Collected data
-.-.-

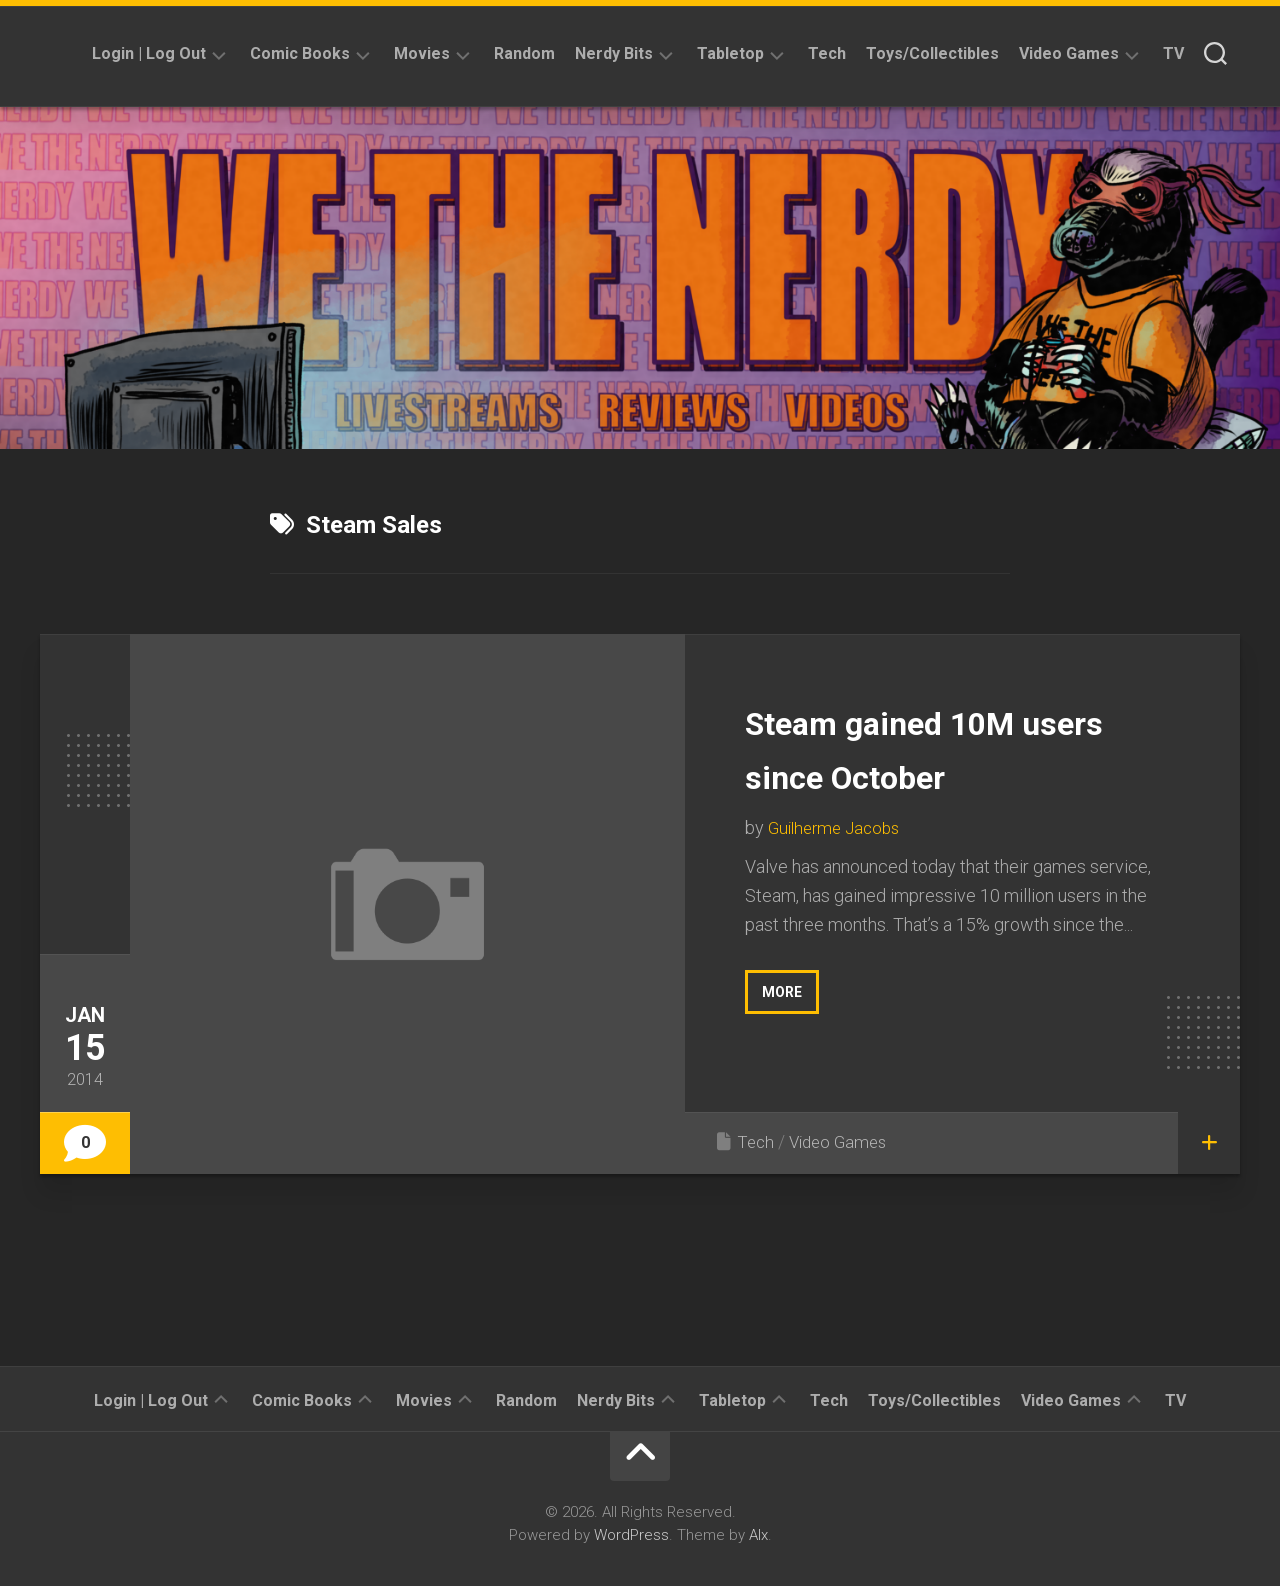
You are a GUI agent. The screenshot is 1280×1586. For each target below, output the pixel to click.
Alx (758, 1535)
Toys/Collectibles (932, 53)
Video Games (1069, 53)
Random (524, 53)
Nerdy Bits (614, 53)
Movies (422, 53)
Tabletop (730, 53)
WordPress (631, 1535)
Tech (827, 53)
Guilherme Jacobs (838, 827)
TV (1173, 53)
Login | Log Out (149, 53)
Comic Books (300, 53)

-.-.-

* **What to work on**
Rewrite the material above, switching "Tabletop" to "Board Games" and leaving everything else the same. Omit the pictures.

* **Result for this exercise**
You are a GUI agent. The screenshot is 1280×1586. For each target below, output the pixel to click.
Alx (758, 1535)
Toys/Collectibles (932, 53)
Video Games (1069, 53)
Random (524, 53)
Nerdy Bits (614, 53)
Movies (422, 53)
Board Games (730, 53)
WordPress (631, 1535)
Tech (827, 53)
Guilherme Jacobs (838, 827)
TV (1173, 53)
Login | Log Out (149, 53)
Comic Books (300, 53)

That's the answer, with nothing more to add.